Alejandro, Wael, and Mariama.
Branco said, “We’ve worked out the strategy the rebels are using. It’s not the best, but it is effective. If they’re not stopped, they’ll definitely spill the fuel.”
Tchicaya said, “Cut it loose.”
He stared at the horizon, watching for some glint from the laser in action, but that was futile. He couldn’t see any part of the ship anymore, and the portion of the tether that was glowing white hot would only be centimeters long.
“Branco?”
“Nearly there. It will take a few more seconds. Rasmah’s just reached the hub. She’s fighting with two of the rebels.” Branco chuckled “Make that one.”
Tchicaya’s spirits soared. He asked the ship to show him the struggle.
There was no response. He asked again.
On the horizon, a dazzling bead of violet light appeared, outsining the border. Then his suit shut off his vision.
Chapter 14
When the first, paralyzing wave of despair had left him, Tchicaya tried to contact Mariama.

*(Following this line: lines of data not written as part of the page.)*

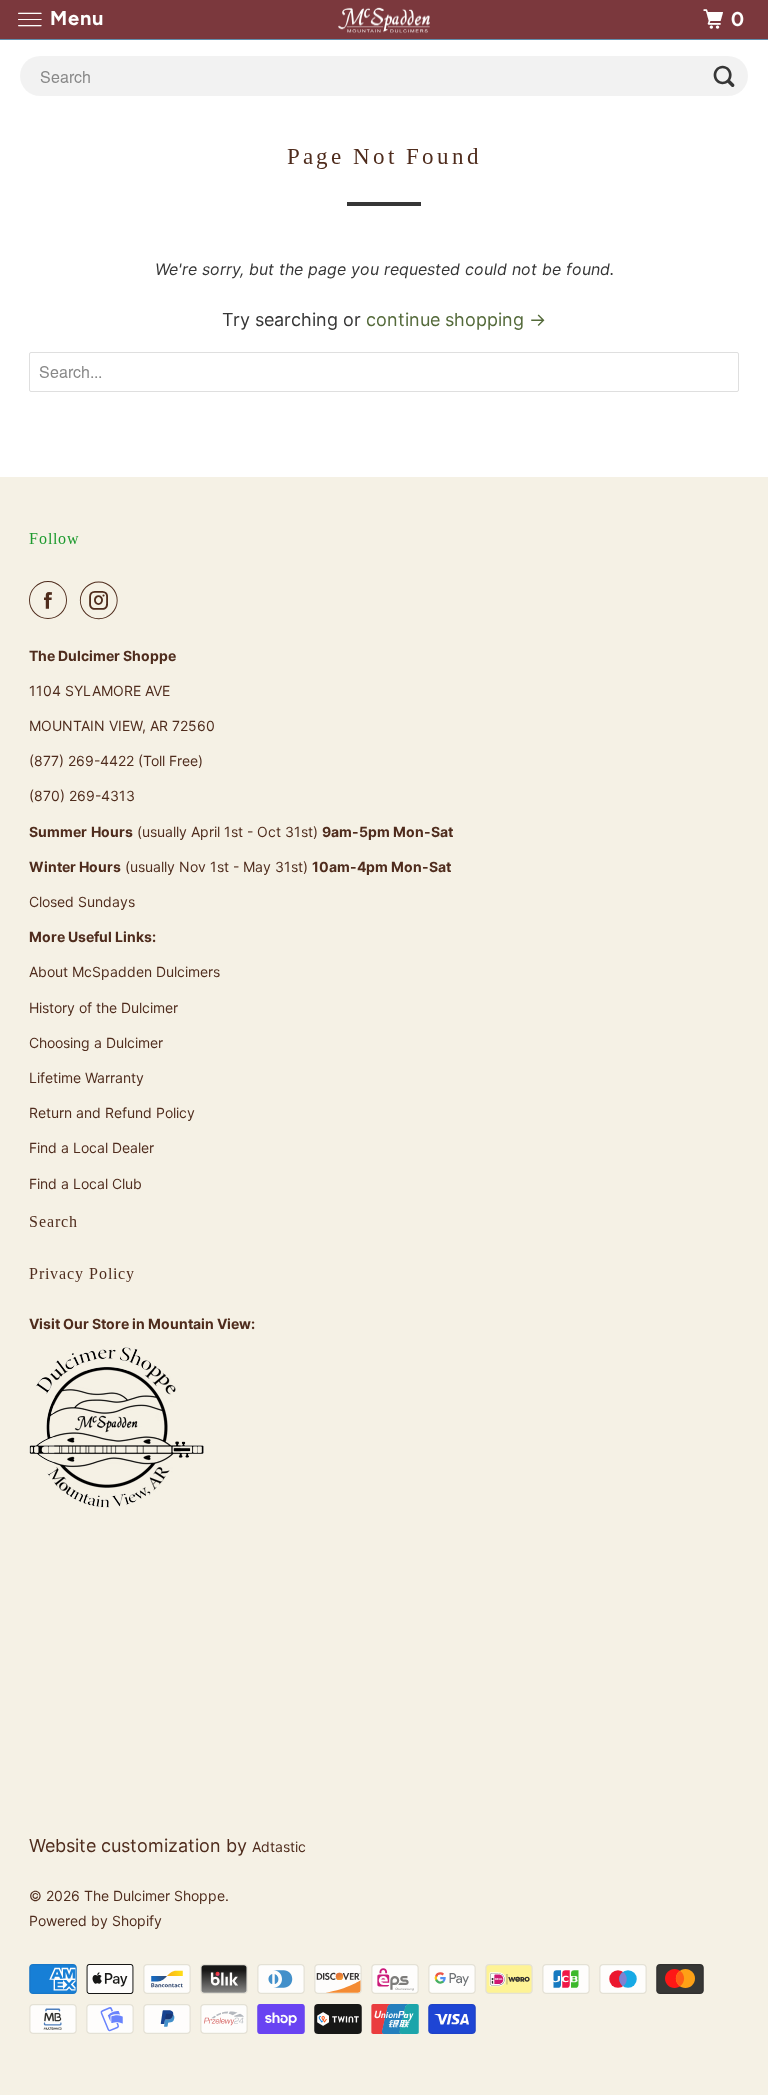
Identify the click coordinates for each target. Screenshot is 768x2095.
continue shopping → (456, 319)
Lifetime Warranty (86, 1077)
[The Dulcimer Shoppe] (384, 19)
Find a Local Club (85, 1183)
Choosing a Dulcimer (96, 1042)
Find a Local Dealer (91, 1147)
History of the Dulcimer (103, 1007)
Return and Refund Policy (112, 1112)
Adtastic (279, 1846)
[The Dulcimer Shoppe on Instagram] (103, 600)
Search (53, 1221)
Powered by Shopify (95, 1920)
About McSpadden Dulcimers (124, 971)
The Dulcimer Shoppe (154, 1895)
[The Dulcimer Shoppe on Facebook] (52, 600)
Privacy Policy (82, 1273)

Without success, but he’d steeled himself for that further small blow. He didn’t know which way the module had been flung, but with every minute that passed both of them were six kilometers further from the point where the Rindler had been, and it was possible that they were already too far apart for direct Mediator-to-Mediator contact. The module would have its own longer-range transceivers, but it was possible that they’d been damaged by the radiation from the Rindler's fireball.